The move comes just days after 3M suffered a setback over a key legal strategy designed to mitigate mounting liabilities and as it faces an array of other challenges, ranging from inflationary woes to sluggish growth.
Michael Vale, head of 3M’s safety and industrial division, disclosed the planned cuts in a message to employees of the unit. “The business can’t avoid this tough necessity,” he said in the communication, which was reviewed by Bloomberg News.
The scope of the workforce reduction couldn’t be immediately determined, but in the memo Vale said other parts of the company would see similar actions. 3M, which makes everything from dental adhesives to Post-it notes, employed about 95,000 people at the end of 2021, according to securities filings.

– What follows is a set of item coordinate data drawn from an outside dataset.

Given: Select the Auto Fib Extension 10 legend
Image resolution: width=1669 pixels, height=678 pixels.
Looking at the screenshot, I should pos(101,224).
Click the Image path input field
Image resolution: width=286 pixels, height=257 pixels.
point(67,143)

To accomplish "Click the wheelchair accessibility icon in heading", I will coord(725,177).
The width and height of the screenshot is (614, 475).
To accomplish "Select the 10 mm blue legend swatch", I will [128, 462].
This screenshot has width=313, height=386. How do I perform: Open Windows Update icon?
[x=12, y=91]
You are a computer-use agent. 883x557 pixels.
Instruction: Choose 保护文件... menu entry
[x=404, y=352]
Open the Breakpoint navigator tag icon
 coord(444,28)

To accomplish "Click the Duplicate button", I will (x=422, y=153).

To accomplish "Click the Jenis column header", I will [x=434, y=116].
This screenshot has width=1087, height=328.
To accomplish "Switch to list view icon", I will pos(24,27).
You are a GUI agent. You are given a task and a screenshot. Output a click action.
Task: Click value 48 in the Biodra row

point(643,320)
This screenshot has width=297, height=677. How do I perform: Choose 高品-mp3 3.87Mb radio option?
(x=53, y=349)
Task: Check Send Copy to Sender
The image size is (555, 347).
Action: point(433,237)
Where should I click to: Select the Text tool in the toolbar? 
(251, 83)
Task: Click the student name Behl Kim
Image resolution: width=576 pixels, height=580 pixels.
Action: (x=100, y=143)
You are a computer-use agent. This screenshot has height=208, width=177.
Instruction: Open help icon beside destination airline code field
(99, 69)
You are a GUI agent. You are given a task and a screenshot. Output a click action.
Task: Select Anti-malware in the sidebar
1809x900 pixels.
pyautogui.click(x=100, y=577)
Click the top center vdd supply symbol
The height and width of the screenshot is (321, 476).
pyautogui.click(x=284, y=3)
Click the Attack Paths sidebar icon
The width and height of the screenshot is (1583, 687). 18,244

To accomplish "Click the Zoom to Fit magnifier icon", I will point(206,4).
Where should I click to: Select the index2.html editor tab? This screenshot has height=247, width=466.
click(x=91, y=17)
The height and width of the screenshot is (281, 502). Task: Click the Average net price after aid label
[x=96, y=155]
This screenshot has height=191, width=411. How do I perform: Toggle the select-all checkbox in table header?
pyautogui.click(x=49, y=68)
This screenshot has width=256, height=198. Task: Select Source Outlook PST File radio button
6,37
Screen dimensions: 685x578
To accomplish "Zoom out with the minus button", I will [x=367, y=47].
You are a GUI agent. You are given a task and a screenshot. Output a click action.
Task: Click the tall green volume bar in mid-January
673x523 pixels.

“3M is taking decisive actions to position the company for continued growth, while also adjusting to the challenging macroeconomic environment,” the company said in a statement, without being more specific. “As we prioritize our investments and resources, we will be adjusting on an ongoing basis the roles and responsibilities needed for future growth.”
The multinational manufacturer has underperformed in recent years amid supply-chain snags, currency fluctuations and rising costs. 3M said in July it will spin off its health-care operation, which accounted for almost a quarter of sales. Management also cut its full-year sales and profit outlook.
It also potentially faces billions of dollars in future costs tied to environmental liabilities and lawsuits alleging that it sold faulty combat earplugs to the United States military that led to hearing damage. A bankruptcy judge last week rejected 3M’s attempt to use controversial bankruptcy rules to halt those claims, allowing them to proceed to trial. 3M has said it plans to appeal the ruling.